На третьи сутки, то есть в понедельник утром, согласно законам биологии, индус начал вонять. Все воскресенье он то приходил в сознание, то, выпив очередное пиво, снова впадал в беззаботный сон, пиво уплывало вместе с уикэндом, Джон Леннон сидел на кухне с набитой мордой, я целый день пытался выйти наружу и поехать домой, но ни сил, ни отваги мне не хватало. С индусом надо было что-то делать. Сегодня понедельник, говорит Джон Леннон, может, отвезем его в университет? как же мы его отвезем? спрашиваю я, он же воняет, но тут его оставлять тоже нельзя, настаивает Леннон, у меня соседи, и мы берем нашего маленького шоколадного приятеля под руки и с отвращением тащим в метро, привозим под стены университета, кладем на его любимую лавку и быстро убегаем, чтобы никто ничего не заподозрил.
— Ну что — куда ты теперь? — спрашиваю.
— Не знаю, — отвечает Леннон, — пойду чего-нибудь куплю поесть. Ты спешишь? Пошли со мной.

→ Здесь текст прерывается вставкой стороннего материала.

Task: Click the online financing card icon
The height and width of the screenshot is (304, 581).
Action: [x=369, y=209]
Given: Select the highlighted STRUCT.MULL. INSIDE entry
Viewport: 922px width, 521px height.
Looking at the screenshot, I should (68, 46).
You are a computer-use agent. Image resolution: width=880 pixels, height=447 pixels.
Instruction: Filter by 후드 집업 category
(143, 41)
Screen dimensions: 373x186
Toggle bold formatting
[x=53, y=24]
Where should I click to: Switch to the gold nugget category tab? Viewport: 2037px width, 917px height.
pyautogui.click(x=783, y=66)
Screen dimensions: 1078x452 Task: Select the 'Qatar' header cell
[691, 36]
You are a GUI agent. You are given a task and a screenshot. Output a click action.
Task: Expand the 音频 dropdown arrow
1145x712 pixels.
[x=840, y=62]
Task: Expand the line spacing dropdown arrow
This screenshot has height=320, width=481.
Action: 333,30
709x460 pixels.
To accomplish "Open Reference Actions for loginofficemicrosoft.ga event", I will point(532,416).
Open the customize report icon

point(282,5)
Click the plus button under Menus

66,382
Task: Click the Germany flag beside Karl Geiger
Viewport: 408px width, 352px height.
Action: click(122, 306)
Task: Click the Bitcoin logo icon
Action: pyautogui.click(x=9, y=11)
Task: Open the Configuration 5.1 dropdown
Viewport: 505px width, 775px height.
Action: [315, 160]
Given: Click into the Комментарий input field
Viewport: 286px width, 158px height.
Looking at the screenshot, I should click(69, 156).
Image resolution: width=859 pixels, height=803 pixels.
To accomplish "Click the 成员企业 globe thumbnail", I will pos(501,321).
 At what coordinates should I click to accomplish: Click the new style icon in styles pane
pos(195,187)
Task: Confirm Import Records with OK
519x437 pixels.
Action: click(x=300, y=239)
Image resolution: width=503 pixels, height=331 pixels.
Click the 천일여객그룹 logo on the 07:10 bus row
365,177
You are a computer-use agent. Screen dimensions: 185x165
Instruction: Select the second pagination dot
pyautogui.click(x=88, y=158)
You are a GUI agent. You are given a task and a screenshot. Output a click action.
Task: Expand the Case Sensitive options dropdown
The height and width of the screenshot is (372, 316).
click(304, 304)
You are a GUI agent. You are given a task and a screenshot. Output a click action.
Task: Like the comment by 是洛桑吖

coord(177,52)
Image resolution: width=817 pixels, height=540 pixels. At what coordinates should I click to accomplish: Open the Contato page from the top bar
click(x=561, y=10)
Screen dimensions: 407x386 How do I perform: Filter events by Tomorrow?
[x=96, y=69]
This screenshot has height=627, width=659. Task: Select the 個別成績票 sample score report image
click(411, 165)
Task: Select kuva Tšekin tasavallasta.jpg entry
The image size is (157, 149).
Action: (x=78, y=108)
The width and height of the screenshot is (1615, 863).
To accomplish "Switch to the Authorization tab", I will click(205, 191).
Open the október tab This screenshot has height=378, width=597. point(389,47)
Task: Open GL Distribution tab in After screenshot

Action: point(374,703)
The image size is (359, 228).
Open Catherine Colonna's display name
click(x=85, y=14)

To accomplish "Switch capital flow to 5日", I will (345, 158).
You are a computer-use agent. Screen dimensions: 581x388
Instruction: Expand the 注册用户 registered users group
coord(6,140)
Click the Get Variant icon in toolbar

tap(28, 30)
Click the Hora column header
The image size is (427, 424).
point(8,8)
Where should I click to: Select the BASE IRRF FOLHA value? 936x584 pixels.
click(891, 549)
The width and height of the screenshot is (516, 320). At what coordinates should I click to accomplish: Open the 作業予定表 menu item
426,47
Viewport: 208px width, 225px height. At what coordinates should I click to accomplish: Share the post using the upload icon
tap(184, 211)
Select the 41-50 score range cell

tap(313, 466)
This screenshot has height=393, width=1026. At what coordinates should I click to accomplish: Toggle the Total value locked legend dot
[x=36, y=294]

И я опять плетусь за ним, мы заходим в какой-то супермаркет, потом в другой, Джон Леннон на самом деле ничего не покупает, но когда я собираюсь ехать домой, он обижается и просит зайти с ним в следующий магазин, видно, что он просто не хотел оставаться один, плохо ему, наверное, было, представляешь, вот передвигается он так по жизни, сам не зная для чего, а тут такой случай передвигаться с кем-то еще, я его в принципе понимал, после этого он затаскивает меня в большой музыкальный магазин и находит там записи Бади Рича, смотри, говорит «Биг Мак», тут есть «Биг Мак», мы должны это взять, у меня, говорю, денег почти нет, ничего, говорит Джон Леннон, мы его украдем, и он незаметно срывает с диска пластиковую обертку вместе с электронным кодом и засовывает диск себе в карман. Ты что, идиот, говорю я ему, тут везде камеры, ничего, не бойся, смеется он, что значит не бойся, говорю я, это тебе ничего не будет — дадут еще раз по голове, так тебе это даже не навредит, а меня просто выбросят из вашей страны и больше никогда не впустят! Ты конформист, обижается он, пошел на хуй, отвечаю я ему и быстро иду на выход. Подожди, кричит он мне в спину, бежит за мной к кассе, но тут его диск начинает пищать, видно, там был еще один код, который он не заметил, он останавливается и начинает удивленно оглядываться вокруг, мол, что за ерунда, что это во мне звенит, к нему движется охранник, но я уже выбегаю наружу и двигаюсь к подземке, мудак, просто мудак, какими кретинами наполняет Господь старые-добрые европейские города, с кем приходится общаться и пересекаться, вообще, что у нас общего с этим Джоном Винстоном Ленноном, кроме «Биг Мака» конечно, оʼкей, «Биг Мак» правда объединяет много чего в этой странной жизни, кто из нас, в конце концов, может сказать, что ни разу не облажался, судьба хитро и опытно расставляет свои ловушки, попробуй не попадись в них, если сможешь, толчешься себе, толчешься изо дня в день, и единственное, что можешь, это восторгаться удивительным замыслом небес, всеми их вывертами и деяниями, всеми их, в конце концов, творениями, такими как Джон Винстон Леннон, неплохой, в конце концов, парень, если бы еще он не находил на свою задницу столько неприятностей, ну, но это уж карма, это уж карма…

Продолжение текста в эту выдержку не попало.